The exercise: Put every line of the material below into a JSON list of strings, one string per line, and skip any blank lines.

Dataset records:
-----

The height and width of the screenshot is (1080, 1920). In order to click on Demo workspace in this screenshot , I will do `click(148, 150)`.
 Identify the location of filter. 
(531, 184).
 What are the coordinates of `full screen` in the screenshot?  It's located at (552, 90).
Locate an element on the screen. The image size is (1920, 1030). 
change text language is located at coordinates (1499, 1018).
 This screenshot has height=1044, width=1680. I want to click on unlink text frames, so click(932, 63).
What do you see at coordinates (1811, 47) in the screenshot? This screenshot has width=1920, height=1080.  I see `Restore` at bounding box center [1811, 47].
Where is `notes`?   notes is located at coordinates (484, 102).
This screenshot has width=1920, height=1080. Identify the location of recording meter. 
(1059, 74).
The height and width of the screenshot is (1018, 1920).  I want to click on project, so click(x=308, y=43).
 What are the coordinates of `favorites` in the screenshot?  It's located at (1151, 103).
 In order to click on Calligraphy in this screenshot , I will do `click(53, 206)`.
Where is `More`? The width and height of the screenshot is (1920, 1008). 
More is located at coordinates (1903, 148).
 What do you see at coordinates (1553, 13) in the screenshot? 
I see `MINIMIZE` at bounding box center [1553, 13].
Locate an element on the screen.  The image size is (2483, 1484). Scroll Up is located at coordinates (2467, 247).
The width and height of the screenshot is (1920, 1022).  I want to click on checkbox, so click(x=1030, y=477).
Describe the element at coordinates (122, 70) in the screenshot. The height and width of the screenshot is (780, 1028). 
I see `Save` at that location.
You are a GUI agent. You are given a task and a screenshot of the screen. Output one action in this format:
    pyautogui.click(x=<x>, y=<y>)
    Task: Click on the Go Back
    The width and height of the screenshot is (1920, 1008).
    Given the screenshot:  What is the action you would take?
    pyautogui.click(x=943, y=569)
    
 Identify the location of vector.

-----

Response below:
[
  "The height and width of the screenshot is (1080, 1920). In order to click on Demo workspace in this screenshot , I will do `click(148, 150)`.",
  " Identify the location of filter. ",
  "(531, 184).",
  " What are the coordinates of `full screen` in the screenshot?  It's located at (552, 90).",
  "Locate an element on the screen. The image size is (1920, 1030). ",
  "change text language is located at coordinates (1499, 1018).",
  " This screenshot has height=1044, width=1680. I want to click on unlink text frames, so click(932, 63).",
  "What do you see at coordinates (1811, 47) in the screenshot? This screenshot has width=1920, height=1080.  I see `Restore` at bounding box center [1811, 47].",
  "Where is `notes`?   notes is located at coordinates (484, 102).",
  "This screenshot has width=1920, height=1080. Identify the location of recording meter. ",
  "(1059, 74).",
  "The height and width of the screenshot is (1018, 1920).  I want to click on project, so click(x=308, y=43).",
  " What are the coordinates of `favorites` in the screenshot?  It's located at (1151, 103).",
  " In order to click on Calligraphy in this screenshot , I will do `click(53, 206)`.",
  "Where is `More`? The width and height of the screenshot is (1920, 1008). ",
  "More is located at coordinates (1903, 148).",
  " What do you see at coordinates (1553, 13) in the screenshot? ",
  "I see `MINIMIZE` at bounding box center [1553, 13].",
  "Locate an element on the screen.  The image size is (2483, 1484). Scroll Up is located at coordinates (2467, 247).",
  "The width and height of the screenshot is (1920, 1022).  I want to click on checkbox, so click(x=1030, y=477).",
  "Describe the element at coordinates (122, 70) in the screenshot. The height and width of the screenshot is (780, 1028). ",
  "I see `Save` at that location.",
  "You are a GUI agent. You are given a task and a screenshot of the screen. Output one action in this format:",
  "    pyautogui.click(x=<x>, y=<y>)",
  "    Task: Click on the Go Back",
  "    The width and height of the screenshot is (1920, 1008).",
  "    Given the screenshot:  What is the action you would take?",
  "    pyautogui.click(x=943, y=569)",
  " Identify the location of vector."
]